Chances are if you are reading this, you are going through a divorce or already have. Either way, you know that the situation is not easy. Divorces come with many emotions and starting the task of updating your information after a divorce can seem daunting. However complicated or amicable your situation may be, the best step to take post divorce is to update your estate plan. While this may seem like it’s a tedious task during what could be a tough time, imagine if your ex-spouse still had access to your assets if something happened to you? If you aren’t so friendly with your ex-spouse this could be a real nightmare for your loved ones. Whether you have an existing estate plan that was started with your ex-spouse, or you want to create one now that you are starting a new chapter, here are the estate planning documents to update after divorce.
Estate Planning Documents to Update After Divorce
Last Will and Testament
Some state laws may vary, but a will typically remains in effect until you’re divorced. Drafting a new Will post divorce, with a stipulation that you are revoking your prior will, is a great way to start fresh.

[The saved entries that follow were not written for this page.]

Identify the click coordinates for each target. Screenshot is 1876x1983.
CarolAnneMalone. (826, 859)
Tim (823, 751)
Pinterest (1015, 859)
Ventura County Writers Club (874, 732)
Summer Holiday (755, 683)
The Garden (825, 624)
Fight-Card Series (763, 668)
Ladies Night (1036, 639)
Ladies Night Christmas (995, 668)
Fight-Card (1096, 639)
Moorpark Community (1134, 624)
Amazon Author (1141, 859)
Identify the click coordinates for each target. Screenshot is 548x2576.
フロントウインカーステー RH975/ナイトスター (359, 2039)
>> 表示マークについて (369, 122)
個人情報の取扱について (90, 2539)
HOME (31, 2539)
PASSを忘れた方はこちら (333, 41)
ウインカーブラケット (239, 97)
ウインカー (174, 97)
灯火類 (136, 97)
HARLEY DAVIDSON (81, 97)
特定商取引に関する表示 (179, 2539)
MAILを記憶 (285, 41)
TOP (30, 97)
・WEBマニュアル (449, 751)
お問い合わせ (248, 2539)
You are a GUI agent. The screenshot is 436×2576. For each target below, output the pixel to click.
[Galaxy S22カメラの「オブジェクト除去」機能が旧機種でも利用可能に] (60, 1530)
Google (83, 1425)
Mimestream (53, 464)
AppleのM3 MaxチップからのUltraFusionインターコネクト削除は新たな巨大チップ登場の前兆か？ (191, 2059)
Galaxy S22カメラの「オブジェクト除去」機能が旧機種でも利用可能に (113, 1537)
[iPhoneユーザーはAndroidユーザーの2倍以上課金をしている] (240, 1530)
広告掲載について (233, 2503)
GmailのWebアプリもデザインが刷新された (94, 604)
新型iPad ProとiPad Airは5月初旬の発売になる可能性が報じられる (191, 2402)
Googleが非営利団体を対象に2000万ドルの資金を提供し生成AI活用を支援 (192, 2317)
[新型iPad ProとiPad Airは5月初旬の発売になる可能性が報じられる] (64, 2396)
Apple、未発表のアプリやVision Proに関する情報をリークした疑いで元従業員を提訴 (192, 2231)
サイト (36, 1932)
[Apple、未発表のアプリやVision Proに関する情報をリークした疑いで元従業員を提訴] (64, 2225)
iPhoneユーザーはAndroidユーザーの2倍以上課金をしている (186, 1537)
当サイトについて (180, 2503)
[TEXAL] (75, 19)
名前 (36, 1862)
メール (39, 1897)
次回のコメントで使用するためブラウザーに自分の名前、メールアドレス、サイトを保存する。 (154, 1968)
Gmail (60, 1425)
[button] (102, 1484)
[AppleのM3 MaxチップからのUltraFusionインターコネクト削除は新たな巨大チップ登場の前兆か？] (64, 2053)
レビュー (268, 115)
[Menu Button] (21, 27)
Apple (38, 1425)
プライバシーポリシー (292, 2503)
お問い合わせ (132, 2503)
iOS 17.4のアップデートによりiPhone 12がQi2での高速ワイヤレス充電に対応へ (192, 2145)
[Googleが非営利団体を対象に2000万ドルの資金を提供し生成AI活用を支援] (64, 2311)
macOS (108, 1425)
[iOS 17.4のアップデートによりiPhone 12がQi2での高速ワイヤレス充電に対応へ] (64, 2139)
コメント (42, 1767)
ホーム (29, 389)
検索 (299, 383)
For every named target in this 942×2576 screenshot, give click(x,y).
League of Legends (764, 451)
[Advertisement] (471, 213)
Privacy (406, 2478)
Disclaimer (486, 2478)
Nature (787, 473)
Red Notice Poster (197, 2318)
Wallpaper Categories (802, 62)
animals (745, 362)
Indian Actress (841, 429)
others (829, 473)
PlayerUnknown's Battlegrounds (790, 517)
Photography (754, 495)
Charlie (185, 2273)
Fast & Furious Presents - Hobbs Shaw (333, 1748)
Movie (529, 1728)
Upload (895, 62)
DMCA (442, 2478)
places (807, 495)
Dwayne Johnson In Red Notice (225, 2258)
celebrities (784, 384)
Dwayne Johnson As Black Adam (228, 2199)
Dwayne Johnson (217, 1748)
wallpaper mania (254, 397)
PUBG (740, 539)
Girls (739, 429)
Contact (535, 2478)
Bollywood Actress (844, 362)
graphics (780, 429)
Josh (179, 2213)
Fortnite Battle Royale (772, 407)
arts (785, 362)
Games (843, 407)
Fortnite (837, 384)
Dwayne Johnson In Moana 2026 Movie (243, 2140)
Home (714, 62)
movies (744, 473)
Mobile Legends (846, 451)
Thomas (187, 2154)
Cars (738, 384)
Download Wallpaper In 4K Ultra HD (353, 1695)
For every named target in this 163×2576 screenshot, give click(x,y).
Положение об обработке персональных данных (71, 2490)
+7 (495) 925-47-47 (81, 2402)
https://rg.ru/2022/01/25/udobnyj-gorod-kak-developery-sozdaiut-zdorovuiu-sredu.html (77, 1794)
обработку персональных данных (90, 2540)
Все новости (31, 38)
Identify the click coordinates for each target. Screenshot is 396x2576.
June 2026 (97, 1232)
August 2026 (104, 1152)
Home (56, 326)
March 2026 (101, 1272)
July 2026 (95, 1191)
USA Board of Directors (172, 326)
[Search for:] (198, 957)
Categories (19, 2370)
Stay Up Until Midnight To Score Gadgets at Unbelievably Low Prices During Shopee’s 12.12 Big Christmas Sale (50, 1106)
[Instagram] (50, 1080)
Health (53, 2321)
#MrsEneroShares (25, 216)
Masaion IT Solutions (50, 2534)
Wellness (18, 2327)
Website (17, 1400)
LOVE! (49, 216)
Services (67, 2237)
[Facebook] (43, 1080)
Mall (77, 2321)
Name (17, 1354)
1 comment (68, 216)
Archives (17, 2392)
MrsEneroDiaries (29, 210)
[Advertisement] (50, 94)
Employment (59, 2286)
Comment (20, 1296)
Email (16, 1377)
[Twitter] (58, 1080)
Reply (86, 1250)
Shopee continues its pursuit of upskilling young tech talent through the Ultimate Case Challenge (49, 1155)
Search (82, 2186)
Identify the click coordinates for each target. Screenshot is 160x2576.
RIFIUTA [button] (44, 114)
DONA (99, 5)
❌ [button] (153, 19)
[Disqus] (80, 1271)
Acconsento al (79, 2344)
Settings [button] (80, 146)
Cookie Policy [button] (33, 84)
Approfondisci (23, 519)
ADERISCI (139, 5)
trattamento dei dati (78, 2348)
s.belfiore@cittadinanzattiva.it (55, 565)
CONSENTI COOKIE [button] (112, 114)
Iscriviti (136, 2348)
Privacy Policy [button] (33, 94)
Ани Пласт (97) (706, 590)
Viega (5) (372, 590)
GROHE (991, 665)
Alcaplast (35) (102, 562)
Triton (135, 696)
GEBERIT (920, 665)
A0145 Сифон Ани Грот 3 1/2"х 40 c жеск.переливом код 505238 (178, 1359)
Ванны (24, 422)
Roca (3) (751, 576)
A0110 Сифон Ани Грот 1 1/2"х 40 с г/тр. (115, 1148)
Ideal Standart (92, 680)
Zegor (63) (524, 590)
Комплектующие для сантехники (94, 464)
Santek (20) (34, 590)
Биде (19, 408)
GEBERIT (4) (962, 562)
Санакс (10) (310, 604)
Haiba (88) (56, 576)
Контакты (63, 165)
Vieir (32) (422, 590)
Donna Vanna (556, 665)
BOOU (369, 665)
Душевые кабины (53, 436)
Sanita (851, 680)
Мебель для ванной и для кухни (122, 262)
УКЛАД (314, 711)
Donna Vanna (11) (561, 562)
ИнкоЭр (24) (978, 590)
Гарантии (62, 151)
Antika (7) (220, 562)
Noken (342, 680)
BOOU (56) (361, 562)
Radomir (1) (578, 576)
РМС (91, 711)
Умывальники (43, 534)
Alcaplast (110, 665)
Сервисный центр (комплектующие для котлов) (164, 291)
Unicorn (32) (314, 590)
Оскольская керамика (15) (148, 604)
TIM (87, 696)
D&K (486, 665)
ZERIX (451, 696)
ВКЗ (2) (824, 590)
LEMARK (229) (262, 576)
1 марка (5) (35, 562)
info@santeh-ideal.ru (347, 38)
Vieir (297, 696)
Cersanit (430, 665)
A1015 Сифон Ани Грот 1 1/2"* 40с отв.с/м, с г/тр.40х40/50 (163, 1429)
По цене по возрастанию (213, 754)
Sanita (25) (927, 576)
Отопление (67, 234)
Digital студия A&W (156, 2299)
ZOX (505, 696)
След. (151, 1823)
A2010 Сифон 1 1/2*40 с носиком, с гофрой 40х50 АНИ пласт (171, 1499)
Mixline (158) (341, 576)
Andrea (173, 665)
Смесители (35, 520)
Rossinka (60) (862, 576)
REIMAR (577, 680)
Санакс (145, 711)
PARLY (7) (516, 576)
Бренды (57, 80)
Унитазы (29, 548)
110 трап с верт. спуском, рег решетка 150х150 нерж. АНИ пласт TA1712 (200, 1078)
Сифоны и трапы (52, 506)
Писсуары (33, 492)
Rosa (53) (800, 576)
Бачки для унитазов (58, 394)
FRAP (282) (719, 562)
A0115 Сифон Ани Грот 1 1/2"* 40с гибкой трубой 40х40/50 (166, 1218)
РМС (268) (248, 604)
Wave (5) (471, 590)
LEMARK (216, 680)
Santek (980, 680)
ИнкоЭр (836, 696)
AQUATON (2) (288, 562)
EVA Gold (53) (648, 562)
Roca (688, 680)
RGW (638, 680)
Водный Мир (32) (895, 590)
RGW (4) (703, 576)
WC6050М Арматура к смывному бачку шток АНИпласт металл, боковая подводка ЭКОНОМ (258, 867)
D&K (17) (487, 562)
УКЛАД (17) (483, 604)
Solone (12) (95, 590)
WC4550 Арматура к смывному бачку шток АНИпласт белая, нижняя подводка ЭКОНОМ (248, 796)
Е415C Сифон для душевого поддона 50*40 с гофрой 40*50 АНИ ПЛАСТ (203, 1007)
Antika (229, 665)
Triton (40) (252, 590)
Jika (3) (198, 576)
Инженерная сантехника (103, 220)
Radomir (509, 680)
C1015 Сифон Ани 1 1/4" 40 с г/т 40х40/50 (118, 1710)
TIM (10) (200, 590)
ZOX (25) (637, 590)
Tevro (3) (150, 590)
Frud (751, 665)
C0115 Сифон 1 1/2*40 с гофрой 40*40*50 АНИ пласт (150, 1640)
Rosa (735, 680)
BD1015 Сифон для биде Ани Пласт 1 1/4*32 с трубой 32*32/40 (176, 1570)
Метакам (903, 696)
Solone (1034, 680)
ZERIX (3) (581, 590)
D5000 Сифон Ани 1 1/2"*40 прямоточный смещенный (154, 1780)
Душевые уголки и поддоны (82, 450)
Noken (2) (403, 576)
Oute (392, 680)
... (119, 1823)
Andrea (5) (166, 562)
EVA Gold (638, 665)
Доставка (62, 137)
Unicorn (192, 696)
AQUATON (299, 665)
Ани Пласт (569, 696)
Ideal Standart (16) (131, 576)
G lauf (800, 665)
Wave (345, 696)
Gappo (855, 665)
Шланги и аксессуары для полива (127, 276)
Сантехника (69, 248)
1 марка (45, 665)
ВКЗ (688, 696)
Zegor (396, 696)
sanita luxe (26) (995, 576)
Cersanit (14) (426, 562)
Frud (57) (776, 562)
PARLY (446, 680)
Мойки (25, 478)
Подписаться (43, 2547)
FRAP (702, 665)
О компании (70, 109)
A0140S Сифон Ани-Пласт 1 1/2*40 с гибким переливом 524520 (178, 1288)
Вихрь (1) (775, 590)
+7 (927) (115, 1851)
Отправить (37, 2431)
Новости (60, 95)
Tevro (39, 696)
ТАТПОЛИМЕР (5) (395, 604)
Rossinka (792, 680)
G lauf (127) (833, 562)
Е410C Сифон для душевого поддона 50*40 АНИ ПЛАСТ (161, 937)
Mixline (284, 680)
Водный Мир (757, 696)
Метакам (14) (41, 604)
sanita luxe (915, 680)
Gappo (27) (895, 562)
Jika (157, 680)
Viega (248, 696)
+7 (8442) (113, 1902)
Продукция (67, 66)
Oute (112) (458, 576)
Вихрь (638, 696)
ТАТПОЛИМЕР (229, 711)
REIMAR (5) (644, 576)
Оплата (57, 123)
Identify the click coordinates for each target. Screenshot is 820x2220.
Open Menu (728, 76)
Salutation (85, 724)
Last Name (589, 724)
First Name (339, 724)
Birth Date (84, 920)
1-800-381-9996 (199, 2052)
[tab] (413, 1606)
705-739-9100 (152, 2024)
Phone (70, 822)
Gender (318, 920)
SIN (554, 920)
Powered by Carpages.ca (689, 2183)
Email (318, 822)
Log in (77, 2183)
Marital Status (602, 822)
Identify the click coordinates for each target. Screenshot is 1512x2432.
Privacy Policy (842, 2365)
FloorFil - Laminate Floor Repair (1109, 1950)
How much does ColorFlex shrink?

You most likely don’t want your now ex-spouse to remain in control of your estate if anything were to happen to you, so with a new Will you can grant new beneficiaries and wishes for your children or assets.
Power of Attorney
For financial matters if you had your spouse named to be in charge, they would have the power to handle your financial affairs, which may no longer be in your best interest. Changing your financial power of attorney may be done before divorce so if you feel you need to appoint someone else to this responsibility then take action asap.
A new living trust should be established after your divorce. If you had a living trust established prior to divorce, then your ex-spouse may still have control of your assets if anything happened to you. One of the main factors to consider with your trust is whether or not you have children who will be named beneficiaries. Also if any assets were agreed to be gifted to your ex-spouse as a part of your divorce, then there are considerations to be taken to potentially include this in your trust.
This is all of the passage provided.